PROBLEMS AND TASKS:
(a) Reproduce the portion of the passage on the Milling brothers starting with "Both brothers were" and going on through "make them well.".
(b) Answer these questions using the passage on the Milling brothers:
(i) In which state was Sidney Weltmer's Magnetic Institution located?
(ii) According to the Millings' argument in court, what did guests pay for?
(iii) In what year did historian John Berry write about Roscoe?

DOCUMENT EXTRACT:
# # #

The Rubbing Doctors. (original) (raw)
The Milling brothers, Roscoe and George, billed themselves as rubbing doctors and utilized elements of massage therapy, magnetic healing and hypnosis in their respective practices. In towns where the water had a high mineral content they added mineral water to their treatments.
Both brothers were profoundly influenced by the techniques taught at Sidney Weltmer's Magnetic Institution in Missouri, which drew heavily on the practices of Franz Mesmer. Mesmer believed that we have an invisible magnetic fluid-animal magnetism-that causes sickness when it's blocked. He used magnets, touch and eventually hypnotism (which gives us the word mesmerized) to unblock a patient's animal magnetism and make them well.
Roscoe and George wore their hair long to accentuate their Cherokee heritage, billing themselves as the "Indian Adept" or the "Long-Haired Doctor." They operated (not literally) in out-of-the-way places like Glen Rose and Putnam, running what today we'd identify as a spa or clinic. They couldn't legally call their businesses hospitals without proving they were doctors, which required a medical license, and it's true that some of their patients turned into plaintiffs. The Millings argued in court that guests paid only for room and board-the rubbing and the magnets and mineral water were all gratis.
The late and lamented Texas writer Larry L. King grew up in Putnam and recalled that "for three dollars a day you could bathe in Putnam's mineral waters, have meals in your rooms, and take treatments from the well-known rubbing doctor Roscoe Milling." Historian John Berry wrote of Roscoe in 1963: "Dr. Milling was a picturesque character and willing to put forth effort and time to add to the picturesqueness and to remain a character."

# # #

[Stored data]

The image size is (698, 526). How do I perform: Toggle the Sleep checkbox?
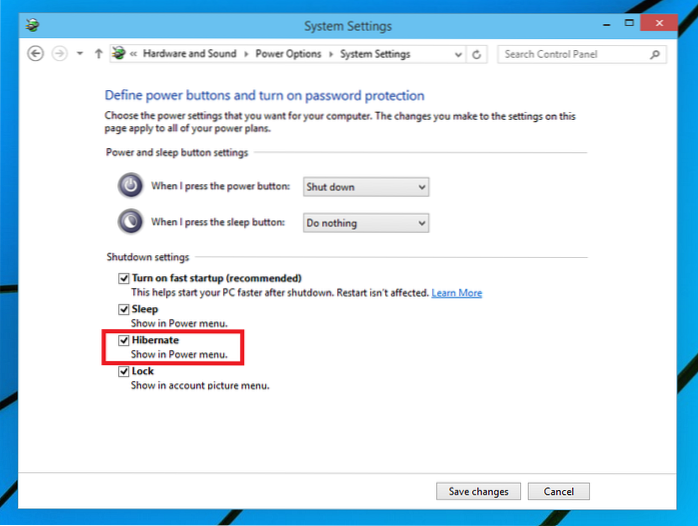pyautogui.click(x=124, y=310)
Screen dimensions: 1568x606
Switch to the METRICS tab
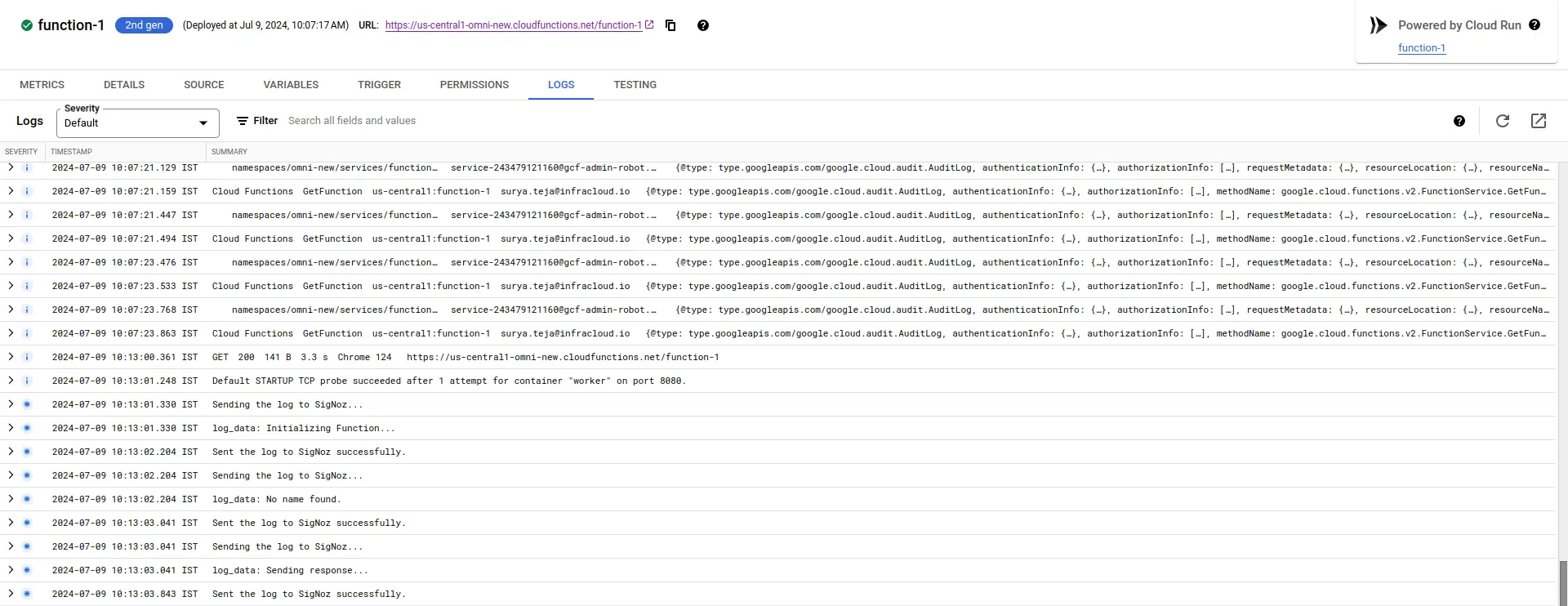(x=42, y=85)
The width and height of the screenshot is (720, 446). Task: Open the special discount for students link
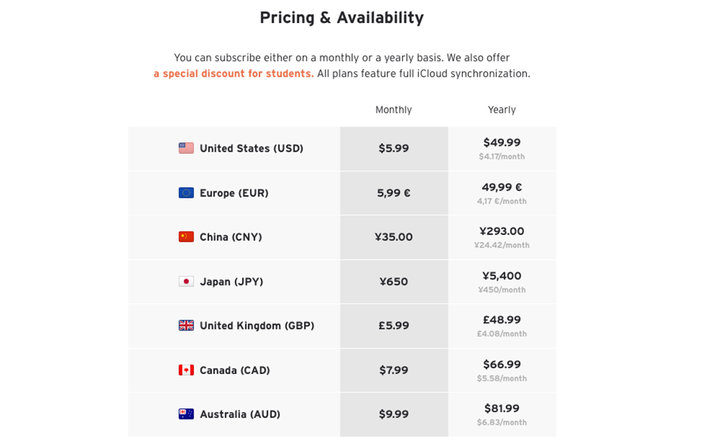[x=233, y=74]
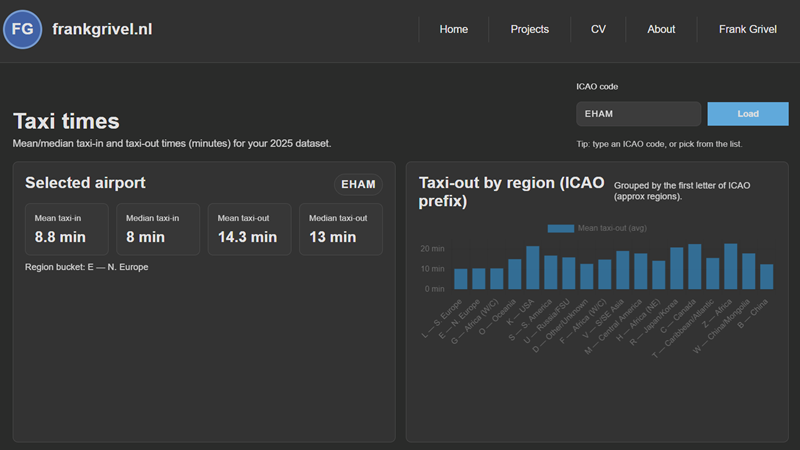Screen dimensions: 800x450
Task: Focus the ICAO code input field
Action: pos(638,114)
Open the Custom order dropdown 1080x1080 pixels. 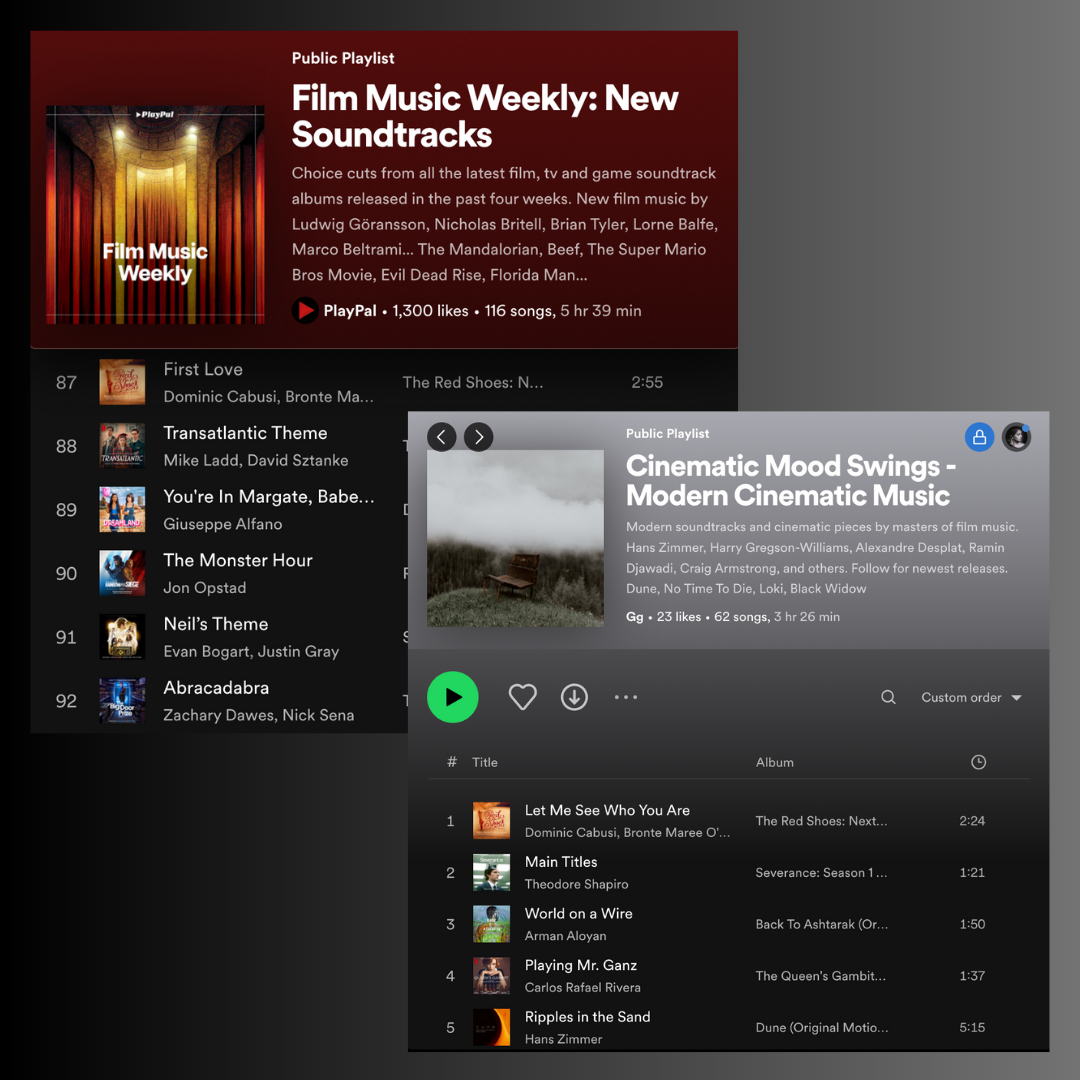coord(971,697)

# # #

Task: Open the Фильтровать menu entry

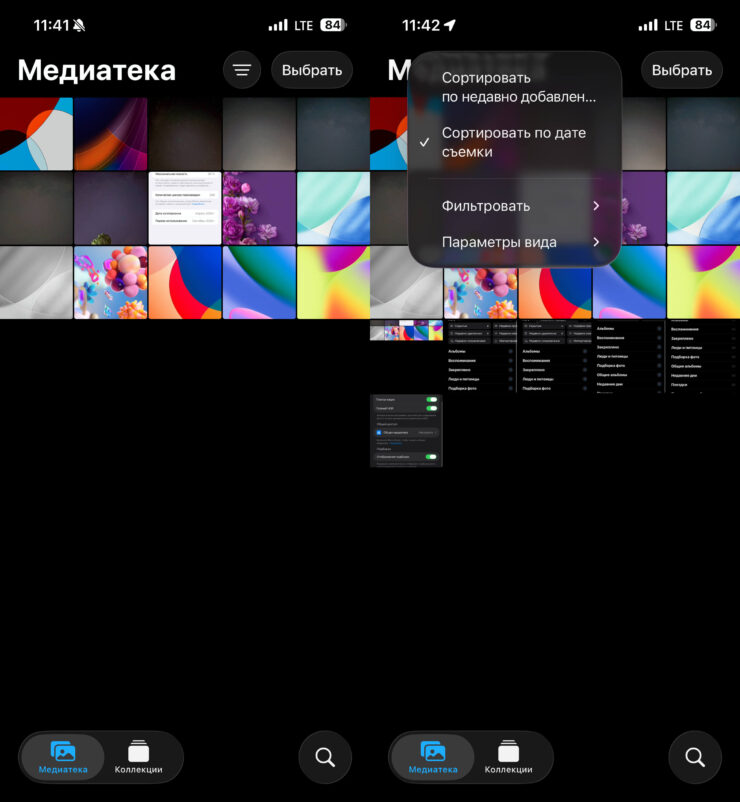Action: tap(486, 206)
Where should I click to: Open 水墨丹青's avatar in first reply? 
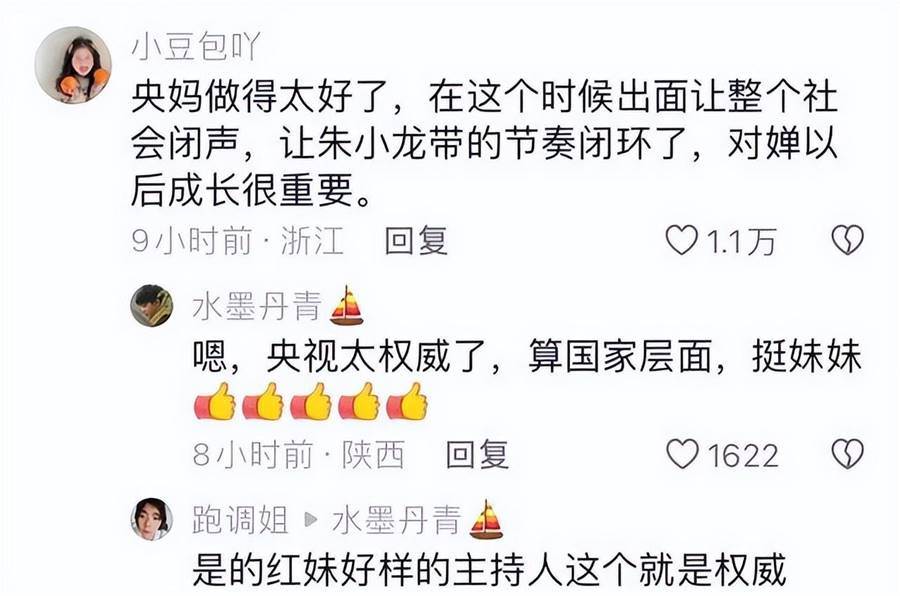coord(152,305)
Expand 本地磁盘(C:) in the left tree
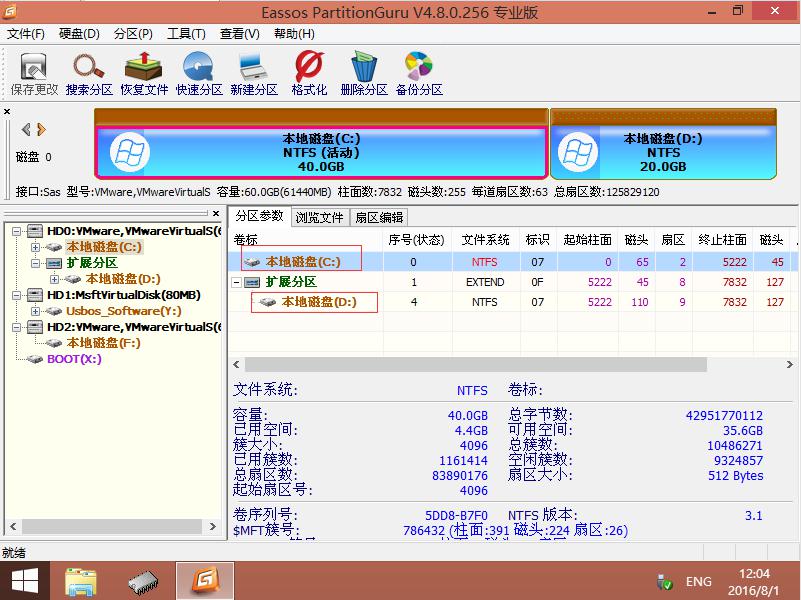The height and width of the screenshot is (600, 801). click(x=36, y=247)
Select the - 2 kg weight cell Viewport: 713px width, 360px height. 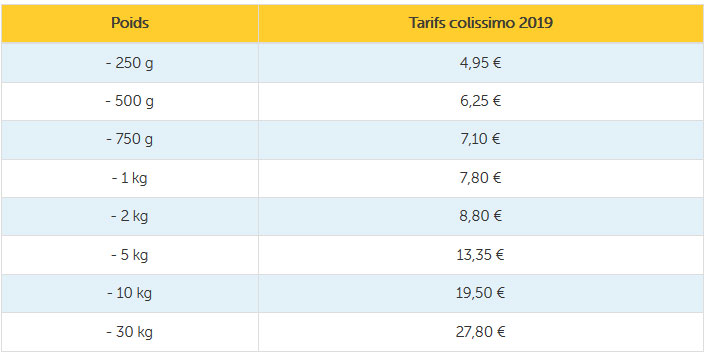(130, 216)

# # #

EXERCISE RESPONSES:
(a)
Both brothers were profoundly influenced by the techniques taught at Sidney Weltmer's Magnetic Institution in Missouri, which drew heavily on the practices of Franz Mesmer. Mesmer believed that we have an invisible magnetic fluid-animal magnetism-that causes sickness when it's blocked. He used magnets, touch and eventually hypnotism (which gives us the word mesmerized) to unblock a patient's animal magnetism and make them well.

(b)
(i) Missouri
(ii) Only room and board
(iii) 1963